Kibu Denis

Personal information
- Full name: Kibu Denis Prosper
- Date of birth: 4 December 1998 (age 27)
- Place of birth: Mbeya, Tanzania
- Height: 1.75 m (5 ft 9 in)
- Position: Winger

Senior career*
- Years: Team / Apps / (Gls)
- –2020: Geita Gold
- 2020–2021: Mbeya City
- 2021–2026: Simba S.C.

International career^{‡}
- 2021–: Tanzania / 25 / (0)

= Kibu Denis =

Tanzanian footballer (born 1998)

Kibu Denis Prosper (born 4 December 1998), is a Tanzanian footballer who plays as a winger.

== Career ==
Denis was born in Mbeya.

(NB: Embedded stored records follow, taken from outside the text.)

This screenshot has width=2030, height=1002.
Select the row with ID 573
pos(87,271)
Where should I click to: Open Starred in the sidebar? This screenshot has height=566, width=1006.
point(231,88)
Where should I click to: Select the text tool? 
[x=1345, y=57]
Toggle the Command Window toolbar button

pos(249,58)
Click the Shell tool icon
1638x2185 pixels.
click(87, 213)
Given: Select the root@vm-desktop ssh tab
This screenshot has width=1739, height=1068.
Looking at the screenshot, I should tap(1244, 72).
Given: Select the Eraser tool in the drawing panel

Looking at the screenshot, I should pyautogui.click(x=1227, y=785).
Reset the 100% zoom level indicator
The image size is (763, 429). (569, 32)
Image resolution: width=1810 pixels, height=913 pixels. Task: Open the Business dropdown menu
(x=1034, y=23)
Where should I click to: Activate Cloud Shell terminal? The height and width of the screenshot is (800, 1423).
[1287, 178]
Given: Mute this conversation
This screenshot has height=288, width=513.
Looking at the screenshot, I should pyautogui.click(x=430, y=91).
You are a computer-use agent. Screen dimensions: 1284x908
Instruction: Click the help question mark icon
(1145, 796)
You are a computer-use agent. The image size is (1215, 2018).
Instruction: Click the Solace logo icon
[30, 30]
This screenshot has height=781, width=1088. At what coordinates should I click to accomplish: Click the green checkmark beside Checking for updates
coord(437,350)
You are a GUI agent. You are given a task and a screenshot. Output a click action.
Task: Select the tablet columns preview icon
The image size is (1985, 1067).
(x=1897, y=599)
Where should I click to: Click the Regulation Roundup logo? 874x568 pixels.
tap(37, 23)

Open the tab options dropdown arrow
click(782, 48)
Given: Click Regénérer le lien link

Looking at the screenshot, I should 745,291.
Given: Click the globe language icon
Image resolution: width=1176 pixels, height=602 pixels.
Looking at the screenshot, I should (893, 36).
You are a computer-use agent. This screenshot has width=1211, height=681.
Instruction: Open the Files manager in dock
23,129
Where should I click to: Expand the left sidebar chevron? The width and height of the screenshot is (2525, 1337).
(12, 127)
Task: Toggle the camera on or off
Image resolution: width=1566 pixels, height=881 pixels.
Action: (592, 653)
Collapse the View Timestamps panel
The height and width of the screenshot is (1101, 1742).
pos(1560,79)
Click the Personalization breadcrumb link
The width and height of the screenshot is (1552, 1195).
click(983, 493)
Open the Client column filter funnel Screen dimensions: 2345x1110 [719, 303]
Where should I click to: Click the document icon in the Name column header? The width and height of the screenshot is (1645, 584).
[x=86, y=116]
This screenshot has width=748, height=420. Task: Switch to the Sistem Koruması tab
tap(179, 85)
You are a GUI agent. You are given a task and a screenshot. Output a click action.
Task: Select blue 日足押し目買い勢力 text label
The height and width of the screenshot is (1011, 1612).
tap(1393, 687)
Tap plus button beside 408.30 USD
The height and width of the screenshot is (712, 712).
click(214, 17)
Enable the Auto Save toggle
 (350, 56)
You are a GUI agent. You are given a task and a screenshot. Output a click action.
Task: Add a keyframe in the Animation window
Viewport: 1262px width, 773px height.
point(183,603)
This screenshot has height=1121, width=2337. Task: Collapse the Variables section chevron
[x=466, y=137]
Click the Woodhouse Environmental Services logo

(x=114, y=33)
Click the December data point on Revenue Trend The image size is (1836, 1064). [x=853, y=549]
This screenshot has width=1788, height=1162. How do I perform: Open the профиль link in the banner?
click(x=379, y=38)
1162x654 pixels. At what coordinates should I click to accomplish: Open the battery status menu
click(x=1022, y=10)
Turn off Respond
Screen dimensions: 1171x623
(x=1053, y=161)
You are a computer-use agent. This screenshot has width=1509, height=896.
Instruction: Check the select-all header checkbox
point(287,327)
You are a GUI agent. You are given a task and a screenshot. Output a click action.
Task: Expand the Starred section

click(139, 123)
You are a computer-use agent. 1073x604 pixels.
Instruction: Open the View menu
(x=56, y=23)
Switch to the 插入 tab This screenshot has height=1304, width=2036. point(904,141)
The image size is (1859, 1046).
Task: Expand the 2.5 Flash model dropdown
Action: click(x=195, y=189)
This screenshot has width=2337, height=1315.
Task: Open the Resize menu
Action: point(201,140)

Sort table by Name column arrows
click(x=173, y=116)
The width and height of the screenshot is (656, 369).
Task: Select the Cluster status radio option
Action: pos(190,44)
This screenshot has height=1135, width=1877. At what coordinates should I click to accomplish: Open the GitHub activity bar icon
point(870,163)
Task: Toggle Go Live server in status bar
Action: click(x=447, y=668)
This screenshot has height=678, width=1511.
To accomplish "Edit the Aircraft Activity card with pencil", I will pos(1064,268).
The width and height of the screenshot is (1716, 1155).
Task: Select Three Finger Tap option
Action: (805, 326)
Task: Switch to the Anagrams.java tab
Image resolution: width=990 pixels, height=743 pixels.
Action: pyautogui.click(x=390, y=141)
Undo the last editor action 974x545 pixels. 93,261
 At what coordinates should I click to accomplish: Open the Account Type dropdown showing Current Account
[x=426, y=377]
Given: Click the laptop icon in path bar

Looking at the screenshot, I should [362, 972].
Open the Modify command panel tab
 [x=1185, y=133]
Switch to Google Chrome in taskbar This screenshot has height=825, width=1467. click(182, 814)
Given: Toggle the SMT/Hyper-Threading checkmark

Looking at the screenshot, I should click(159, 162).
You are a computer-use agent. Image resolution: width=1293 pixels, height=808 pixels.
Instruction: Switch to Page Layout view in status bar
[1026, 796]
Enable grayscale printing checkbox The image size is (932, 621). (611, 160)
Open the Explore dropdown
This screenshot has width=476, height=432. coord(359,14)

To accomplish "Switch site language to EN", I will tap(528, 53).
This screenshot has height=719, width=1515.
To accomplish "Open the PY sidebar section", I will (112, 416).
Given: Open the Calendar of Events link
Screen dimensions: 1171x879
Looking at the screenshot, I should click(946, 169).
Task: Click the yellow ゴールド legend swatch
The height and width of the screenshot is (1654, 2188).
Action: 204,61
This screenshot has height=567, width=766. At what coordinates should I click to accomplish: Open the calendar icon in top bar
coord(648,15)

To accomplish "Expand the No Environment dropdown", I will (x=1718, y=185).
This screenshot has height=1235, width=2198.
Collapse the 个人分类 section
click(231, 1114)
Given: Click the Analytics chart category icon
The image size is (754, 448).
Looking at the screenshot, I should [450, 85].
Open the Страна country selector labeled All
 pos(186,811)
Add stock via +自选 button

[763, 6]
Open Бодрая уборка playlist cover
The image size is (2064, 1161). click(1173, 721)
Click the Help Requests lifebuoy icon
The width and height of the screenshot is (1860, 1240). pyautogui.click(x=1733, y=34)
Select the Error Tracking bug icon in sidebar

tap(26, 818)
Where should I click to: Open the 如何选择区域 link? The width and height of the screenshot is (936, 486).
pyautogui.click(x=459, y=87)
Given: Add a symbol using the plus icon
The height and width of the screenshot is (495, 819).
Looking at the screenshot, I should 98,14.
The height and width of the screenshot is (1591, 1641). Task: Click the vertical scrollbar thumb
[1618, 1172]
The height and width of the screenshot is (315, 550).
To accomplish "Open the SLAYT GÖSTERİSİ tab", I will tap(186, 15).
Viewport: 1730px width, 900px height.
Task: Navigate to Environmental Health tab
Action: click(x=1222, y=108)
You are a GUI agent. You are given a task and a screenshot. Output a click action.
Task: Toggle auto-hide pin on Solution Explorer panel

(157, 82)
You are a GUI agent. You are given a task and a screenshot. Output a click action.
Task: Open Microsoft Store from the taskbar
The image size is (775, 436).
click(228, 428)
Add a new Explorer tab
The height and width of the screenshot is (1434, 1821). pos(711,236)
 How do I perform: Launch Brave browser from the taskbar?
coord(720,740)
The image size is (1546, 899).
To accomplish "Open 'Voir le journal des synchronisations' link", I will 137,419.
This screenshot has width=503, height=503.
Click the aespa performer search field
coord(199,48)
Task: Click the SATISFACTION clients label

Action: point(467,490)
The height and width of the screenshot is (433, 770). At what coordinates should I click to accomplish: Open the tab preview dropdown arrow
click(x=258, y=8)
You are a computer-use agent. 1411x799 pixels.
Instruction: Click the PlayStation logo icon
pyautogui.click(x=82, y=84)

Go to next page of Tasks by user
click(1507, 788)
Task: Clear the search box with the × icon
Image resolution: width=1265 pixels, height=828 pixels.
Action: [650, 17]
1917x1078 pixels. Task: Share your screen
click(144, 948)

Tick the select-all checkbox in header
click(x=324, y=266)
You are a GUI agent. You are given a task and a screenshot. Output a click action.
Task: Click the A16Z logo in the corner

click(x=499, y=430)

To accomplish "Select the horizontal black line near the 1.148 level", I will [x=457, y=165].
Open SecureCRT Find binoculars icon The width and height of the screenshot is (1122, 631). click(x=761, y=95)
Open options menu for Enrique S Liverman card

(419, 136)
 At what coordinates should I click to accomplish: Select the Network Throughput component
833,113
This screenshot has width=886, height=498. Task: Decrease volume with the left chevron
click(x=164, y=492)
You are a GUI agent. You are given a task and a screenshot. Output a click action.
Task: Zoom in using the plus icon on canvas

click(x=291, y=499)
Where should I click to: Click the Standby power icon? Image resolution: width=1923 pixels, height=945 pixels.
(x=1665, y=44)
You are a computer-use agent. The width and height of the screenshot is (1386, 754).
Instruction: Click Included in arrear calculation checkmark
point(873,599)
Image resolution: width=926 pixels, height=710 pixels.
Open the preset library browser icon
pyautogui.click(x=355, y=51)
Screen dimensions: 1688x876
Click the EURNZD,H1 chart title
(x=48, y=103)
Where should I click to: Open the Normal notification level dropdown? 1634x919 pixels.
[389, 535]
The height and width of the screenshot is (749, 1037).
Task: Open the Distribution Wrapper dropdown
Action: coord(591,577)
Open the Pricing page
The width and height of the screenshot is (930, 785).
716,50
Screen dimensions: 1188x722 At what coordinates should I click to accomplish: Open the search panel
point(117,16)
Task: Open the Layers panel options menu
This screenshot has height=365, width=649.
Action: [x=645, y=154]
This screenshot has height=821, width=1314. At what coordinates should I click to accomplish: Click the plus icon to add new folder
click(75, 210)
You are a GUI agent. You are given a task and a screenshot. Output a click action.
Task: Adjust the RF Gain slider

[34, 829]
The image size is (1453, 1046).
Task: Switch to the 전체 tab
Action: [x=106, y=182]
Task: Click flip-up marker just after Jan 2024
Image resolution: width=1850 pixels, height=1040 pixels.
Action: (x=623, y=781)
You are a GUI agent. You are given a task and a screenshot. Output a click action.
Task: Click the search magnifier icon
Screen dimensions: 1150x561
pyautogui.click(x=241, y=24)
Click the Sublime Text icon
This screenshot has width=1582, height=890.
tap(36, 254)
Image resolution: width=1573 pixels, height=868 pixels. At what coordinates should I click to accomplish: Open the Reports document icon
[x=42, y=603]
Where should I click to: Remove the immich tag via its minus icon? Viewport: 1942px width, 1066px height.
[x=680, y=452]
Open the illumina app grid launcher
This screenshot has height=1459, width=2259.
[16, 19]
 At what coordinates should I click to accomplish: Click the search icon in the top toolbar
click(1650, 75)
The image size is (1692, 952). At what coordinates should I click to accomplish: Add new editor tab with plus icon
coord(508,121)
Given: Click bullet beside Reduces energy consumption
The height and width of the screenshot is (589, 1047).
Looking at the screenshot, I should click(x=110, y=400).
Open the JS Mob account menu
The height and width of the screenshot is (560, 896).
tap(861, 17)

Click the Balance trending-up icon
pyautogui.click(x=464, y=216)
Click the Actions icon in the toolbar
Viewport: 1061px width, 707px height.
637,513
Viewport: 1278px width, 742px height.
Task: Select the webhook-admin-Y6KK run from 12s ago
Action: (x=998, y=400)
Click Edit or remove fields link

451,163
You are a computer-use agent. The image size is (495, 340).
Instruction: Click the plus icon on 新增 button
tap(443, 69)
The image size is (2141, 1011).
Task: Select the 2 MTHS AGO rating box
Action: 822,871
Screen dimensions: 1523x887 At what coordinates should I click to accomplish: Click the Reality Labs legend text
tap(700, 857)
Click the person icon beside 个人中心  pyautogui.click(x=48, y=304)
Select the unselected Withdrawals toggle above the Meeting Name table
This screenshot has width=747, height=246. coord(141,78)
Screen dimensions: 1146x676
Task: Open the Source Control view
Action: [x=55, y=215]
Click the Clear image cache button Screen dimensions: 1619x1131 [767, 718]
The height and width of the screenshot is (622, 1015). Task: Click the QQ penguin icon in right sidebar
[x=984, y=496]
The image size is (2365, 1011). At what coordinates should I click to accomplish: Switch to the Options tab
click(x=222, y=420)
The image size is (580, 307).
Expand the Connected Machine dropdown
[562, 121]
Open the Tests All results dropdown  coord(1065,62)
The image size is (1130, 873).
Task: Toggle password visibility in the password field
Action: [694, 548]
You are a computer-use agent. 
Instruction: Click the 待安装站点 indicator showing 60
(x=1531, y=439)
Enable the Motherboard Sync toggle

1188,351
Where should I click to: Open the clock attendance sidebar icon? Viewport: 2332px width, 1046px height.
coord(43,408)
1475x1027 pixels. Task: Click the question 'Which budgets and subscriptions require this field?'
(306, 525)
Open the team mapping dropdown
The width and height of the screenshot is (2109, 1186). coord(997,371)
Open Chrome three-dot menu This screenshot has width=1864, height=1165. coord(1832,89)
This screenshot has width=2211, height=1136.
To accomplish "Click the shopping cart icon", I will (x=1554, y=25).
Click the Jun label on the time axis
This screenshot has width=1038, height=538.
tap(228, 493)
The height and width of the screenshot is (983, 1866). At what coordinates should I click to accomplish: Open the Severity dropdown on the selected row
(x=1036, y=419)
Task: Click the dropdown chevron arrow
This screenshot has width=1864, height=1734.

He played for Mbeya City before signing with Simba S.C. in August 2021, on a two-year contract.

Observers have noted of Denis that "the striker who featured for Tanzania against Malawi in a friendly... has been an outstanding player for Mbeya City in the season that is about to end and his performance has generated interest", his performance on the pitched was also recognized during the Geita Gold FC in the 2020–21 Mainland Tanzania Premier League promotion/relegation playoffs fixtures against Mbeya City FC".